» **Exercises to complete**:
**A.** Please state how many pounds of dressed meat a dairy kid of around 6-7 months generally yields, according to the goat butchering thread.
**B.** Resume the goat butchering thread, picking up right after its last sentence.
-------- Provided passage
# How old to butcher a dairy goat for meat?



## DownHome (Jan 20, 2006)

I know I'm getting ahead of myself, but I was wondering when my does kid
in the spring how long will I have to grow their offspring before we butcher them?

What do I feed them to get the best growth ratio? I figure my luck I'll get all bucks


----------



## Feral Nature (Feb 21, 2007)

I have butchered them anywhere between 6 weeks to 9 months. The younger the better as far as I'm concerned. Milkfed goat or cabrito is awesome. You can feed them out on alfalfa pellets and a little bit of oats...small amount of dry whole oats. Or you can use meat goat pellets. i prefer just alfalfa pellets myself....it's safe as they cannot overeat them or bloat and they can have them free choice. 

I like to butcher little bucklings or wethers while they are still nursing or bottlefed for the very best tasting and most tender meat. if you have alot of bucklings born, it is a great way to dispose of them early as they are much better just to eat then to try to waste resources, time and energy trying to sell...especially skinny dairy bucklings. Just put them in the freezer young, the job of processing them is easier too


----------



## DownHome (Jan 20, 2006)

How much meat would you get off of a young goat like that? What is the difference in one that is a few months old as compared to one that is say 9 months old?

Thanks FeralFemale


----------



## gracie88 (May 29, 2007)

And on the other side... what if you want them to help eat some brush before you butcher them? How long can they go before getting tough/less tasty? Or hey, maybe I butcher them young, get more ladies to eat my brush and make more babies


----------



## Jim S. (Apr 22, 2004)

I've eaten goats that were up to 2 years old. Like any other meat, it depends on how you cook it. If you smoke a 2 year old goat, the meat just will fall off it. Same if you roast it in the oven.

I have never had a "less tasty" goat.

My experience is that a dairy kid at around 6-7 months will generally yield between 20-30 pounds of meat when dressed. It depends on conformation. Most dairy kids will be in the 20-something pounds range, unless they have been babied all their lives and really fed up. Most Boer-dairy crosses will be at 30 to 40 pounds of dressed meat, with the occasional really nice one upwards of 50.


----------



## Feral Nature (Feb 21, 2007)

My 20 lb baby goat dressed out at 11 lbs.  The only other one I weighed was a 74 lbs wether and he dreassed out at 40 lbs. Both of these were LaManchas. The Boers give more meat, but I didn't weigh them. I could just tell, there hindquarters and shoulders have alot more muscle on them. I have a HUGE Spanish/Alpine wether, 10 years old, that I am seriously considering butchering. Hubby is not too hot on the idea as we have had this guy so long and he is a companion to our buck. But this guy is big and healthy now and we need the meat. He won't stay as healthy as he is now because he is getting old and he eats too much of the buck's food. This wether is about 180 lbs or more and will probably dress out well.
----------------
-------- Extracted material
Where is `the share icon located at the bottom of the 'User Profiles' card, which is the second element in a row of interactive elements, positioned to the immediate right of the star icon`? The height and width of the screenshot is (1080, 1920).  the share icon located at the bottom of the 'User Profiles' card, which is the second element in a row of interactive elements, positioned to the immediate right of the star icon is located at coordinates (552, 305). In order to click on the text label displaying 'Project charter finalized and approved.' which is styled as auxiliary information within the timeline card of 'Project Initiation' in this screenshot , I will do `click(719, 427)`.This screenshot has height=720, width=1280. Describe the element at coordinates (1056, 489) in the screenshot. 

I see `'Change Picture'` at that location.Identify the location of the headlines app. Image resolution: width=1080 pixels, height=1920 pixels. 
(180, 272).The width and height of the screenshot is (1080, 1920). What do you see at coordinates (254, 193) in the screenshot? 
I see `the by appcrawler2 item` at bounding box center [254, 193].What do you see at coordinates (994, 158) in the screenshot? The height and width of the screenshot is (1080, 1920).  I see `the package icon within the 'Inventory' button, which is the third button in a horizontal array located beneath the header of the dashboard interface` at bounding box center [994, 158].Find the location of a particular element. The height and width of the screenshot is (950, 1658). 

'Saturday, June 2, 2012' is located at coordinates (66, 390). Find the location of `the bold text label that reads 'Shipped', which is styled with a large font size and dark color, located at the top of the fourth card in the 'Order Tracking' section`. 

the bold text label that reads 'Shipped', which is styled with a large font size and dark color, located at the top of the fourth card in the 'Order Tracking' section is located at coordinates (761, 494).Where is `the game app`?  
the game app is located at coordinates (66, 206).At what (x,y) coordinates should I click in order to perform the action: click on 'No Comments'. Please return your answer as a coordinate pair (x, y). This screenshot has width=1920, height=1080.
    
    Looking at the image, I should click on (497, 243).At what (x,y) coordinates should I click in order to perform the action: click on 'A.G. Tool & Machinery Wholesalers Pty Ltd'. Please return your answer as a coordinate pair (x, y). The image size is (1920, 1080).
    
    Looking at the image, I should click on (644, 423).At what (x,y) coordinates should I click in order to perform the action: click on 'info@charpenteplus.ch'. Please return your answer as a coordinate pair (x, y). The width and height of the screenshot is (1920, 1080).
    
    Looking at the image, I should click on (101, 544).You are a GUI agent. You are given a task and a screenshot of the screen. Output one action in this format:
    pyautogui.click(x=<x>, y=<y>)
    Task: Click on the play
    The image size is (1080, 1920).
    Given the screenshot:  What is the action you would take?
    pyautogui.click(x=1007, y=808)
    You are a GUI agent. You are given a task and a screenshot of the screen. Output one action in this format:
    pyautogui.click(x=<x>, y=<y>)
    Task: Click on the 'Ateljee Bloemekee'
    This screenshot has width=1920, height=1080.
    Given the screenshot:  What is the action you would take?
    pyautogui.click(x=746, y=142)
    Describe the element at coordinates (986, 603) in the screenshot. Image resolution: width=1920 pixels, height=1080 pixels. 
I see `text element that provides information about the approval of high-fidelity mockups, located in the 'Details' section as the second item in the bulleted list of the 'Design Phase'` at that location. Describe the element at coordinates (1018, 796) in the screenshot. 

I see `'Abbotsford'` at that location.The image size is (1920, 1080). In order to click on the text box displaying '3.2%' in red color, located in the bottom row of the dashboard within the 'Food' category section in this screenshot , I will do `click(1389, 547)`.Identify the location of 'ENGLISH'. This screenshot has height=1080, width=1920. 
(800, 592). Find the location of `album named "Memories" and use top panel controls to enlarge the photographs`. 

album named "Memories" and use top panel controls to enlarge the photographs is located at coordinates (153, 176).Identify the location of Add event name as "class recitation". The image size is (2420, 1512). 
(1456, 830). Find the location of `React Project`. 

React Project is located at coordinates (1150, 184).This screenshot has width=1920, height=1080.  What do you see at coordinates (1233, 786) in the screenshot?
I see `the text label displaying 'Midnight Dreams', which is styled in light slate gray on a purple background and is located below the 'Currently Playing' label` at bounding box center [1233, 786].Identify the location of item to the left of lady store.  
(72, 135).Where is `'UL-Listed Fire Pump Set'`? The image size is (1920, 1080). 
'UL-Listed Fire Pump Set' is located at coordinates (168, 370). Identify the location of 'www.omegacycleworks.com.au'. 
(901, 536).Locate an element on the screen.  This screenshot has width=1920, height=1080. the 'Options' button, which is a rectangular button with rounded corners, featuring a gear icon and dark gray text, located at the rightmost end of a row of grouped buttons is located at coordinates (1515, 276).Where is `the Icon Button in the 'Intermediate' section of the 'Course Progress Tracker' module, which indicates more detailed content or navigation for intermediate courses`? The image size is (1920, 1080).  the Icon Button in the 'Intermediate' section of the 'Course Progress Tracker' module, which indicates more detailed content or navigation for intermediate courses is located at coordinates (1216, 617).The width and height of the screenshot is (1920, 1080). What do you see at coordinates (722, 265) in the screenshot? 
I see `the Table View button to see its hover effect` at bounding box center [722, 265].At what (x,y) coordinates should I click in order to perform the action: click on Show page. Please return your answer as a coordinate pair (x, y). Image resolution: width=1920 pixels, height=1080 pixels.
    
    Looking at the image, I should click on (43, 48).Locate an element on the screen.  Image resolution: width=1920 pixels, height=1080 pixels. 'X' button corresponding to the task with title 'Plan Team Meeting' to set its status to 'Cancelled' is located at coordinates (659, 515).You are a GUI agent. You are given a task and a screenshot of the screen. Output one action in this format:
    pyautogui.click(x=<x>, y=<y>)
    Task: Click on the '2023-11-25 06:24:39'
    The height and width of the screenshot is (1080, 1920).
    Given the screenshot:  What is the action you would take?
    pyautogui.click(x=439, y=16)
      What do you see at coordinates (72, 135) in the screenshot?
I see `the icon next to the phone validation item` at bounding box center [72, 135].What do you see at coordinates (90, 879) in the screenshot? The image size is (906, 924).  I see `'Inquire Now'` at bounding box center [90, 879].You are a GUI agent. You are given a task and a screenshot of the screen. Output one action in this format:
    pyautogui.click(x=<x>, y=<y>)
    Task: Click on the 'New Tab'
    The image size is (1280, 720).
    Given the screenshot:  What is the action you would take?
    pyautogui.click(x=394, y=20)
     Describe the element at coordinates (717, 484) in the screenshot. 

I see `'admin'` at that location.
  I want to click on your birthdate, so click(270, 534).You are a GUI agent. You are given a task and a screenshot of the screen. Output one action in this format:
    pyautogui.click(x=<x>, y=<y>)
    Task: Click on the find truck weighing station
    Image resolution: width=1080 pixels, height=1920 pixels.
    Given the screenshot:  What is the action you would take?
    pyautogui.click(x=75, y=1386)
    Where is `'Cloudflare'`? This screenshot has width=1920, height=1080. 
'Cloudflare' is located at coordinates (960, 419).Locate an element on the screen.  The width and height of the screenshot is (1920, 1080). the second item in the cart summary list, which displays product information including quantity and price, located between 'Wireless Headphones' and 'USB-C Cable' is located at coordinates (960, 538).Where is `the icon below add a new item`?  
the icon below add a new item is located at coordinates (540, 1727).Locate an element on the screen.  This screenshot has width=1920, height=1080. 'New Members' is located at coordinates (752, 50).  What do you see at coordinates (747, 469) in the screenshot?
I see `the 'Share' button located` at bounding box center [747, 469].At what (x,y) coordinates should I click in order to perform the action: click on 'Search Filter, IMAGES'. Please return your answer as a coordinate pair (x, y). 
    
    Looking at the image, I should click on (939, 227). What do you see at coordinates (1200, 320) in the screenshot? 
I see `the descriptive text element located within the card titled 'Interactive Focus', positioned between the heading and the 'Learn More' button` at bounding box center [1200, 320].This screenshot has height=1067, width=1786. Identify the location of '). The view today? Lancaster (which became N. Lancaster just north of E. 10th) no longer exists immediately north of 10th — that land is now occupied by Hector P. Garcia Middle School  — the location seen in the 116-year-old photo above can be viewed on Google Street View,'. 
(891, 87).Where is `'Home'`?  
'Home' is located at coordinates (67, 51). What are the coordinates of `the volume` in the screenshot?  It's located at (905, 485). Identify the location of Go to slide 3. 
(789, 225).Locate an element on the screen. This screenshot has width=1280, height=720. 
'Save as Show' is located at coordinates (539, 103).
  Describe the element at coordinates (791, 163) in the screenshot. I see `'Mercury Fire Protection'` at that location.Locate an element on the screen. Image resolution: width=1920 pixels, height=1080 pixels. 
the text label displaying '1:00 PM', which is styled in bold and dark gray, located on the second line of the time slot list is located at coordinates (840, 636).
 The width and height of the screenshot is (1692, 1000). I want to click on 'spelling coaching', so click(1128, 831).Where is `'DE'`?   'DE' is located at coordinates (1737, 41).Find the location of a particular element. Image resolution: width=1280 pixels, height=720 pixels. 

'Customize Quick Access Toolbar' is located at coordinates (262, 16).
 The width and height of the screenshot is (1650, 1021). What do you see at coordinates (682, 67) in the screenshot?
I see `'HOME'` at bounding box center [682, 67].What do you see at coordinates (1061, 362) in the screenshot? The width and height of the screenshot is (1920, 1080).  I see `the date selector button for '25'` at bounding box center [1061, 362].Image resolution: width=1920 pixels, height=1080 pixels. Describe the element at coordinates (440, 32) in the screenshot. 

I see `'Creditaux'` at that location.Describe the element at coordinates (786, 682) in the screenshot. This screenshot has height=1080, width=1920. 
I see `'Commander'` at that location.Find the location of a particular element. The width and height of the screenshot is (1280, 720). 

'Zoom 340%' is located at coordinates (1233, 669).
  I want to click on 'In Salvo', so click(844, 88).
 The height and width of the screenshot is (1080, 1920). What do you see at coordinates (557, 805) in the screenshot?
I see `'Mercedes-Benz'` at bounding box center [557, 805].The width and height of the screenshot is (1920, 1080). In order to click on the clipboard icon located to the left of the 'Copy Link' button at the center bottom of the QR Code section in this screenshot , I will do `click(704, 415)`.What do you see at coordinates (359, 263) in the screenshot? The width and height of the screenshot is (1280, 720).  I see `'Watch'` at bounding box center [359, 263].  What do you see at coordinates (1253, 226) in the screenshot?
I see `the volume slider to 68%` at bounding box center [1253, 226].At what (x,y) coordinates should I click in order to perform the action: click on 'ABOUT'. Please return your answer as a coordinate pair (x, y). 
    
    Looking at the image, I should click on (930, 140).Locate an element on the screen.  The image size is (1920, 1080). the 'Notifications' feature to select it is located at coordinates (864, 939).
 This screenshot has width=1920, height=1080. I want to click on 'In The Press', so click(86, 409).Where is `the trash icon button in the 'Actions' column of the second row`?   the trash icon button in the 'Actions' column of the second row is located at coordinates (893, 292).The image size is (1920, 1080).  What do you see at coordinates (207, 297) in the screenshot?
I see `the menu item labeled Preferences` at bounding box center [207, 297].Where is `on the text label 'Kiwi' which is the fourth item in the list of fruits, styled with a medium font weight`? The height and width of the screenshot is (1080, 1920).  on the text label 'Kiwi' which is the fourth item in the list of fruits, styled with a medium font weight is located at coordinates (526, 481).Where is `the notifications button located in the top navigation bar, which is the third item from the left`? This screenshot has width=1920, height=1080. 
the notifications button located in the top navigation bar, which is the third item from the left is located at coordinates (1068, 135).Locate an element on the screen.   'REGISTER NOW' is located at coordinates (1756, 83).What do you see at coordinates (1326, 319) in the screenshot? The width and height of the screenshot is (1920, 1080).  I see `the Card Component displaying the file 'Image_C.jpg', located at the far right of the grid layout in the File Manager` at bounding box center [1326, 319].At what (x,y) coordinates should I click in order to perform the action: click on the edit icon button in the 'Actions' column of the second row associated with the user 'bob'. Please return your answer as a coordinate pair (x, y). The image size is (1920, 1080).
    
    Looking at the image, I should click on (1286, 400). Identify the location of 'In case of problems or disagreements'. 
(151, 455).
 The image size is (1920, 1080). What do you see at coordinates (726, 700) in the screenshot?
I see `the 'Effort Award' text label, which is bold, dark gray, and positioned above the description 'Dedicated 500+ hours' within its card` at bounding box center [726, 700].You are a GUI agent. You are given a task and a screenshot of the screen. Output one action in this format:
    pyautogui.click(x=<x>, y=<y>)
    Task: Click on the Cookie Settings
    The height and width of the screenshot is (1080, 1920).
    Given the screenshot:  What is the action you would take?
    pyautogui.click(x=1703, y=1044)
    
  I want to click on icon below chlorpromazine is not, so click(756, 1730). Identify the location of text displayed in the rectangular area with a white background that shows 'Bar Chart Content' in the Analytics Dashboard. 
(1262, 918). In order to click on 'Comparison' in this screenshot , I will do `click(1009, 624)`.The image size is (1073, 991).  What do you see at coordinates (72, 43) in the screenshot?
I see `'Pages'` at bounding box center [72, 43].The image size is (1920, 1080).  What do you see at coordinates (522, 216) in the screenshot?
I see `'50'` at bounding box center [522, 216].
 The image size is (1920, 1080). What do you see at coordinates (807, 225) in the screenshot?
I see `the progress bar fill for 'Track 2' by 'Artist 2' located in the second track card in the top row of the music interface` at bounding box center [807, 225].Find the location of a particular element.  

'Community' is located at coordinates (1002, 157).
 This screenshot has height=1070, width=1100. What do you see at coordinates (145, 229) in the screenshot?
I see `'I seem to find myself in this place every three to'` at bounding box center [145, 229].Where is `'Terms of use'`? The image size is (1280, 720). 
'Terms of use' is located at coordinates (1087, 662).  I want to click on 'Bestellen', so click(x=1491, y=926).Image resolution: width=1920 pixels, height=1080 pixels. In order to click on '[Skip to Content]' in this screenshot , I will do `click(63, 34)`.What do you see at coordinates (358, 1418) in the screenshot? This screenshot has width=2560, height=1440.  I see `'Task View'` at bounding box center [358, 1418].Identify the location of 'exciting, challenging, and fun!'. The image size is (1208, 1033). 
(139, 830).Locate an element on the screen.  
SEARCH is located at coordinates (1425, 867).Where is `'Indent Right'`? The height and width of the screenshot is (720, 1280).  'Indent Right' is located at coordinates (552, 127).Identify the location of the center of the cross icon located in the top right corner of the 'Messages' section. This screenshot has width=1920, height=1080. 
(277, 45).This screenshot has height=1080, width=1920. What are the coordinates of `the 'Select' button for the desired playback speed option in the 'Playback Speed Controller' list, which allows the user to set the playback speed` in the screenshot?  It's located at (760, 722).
----------------
» **Exercise results**:
**A.** Between 20 and 30 pounds.

**B.**
BTW, Downhome, I am "Feral Nature" that's my ADGA herd name....feralfemale is someone else


----------



## BlueHeronFarm (Feb 9, 2007)

OT confession, Diane - for a while I didn't notice the difefrence in handle names - I would read your eminently reasonable goat posts and then see Feral Females' GC posts and think they were all you. It earned you the nickname "Crazy Diane" in our house until my hubby pointed out that it was really just FF tha was nutty. 

Downhome - Feral Nature has great how-to photos.


----------



## Feral Nature (Feb 21, 2007)

heh heh.....little do you know....I AM crazy Diane at OUR hose....being BiPolar and all....perhaps I am more like FeralFemale than you know....Poor girl, we are talking behind her back and I have never even read one of her posts! Perhaps she is a kindred spirit!


----------



## BlueHeronFarm (Feb 9, 2007)

Oh -- she's a fun nutty - but nutty nonetheless. I call her nutty in GC - I think it's all cool.

Well--- we'll just keep calling you Crazy Diane then - until we finally get to meet you somewhere - then we'll see.


----------



## DownHome (Jan 20, 2006)

Please accept my apologies Feral Nature. I just remembered the Feral part and just assumed it was the other one. I've seen lots of her posts out there.

So, thank you Feral Nature and everyone else.

Here's where I am. I figure odds are my two does will probably give me all bucks  I really don't want to have to butcher them myself. I know shame shame. The meat locker will do up to an 80 lb goat for $44. That doesn't sound to bad to me if I could get about 44 lbs of meat. $1 a lb doesn't sound to bad, but I would probably have to raise it for nearly a year to get that it sounds like. It is either that or figure $2 a lb, which really isn't that bad if you think about it.

hmmm definitely something to think about. thanks all


----------



## Feral Nature (Feb 21, 2007)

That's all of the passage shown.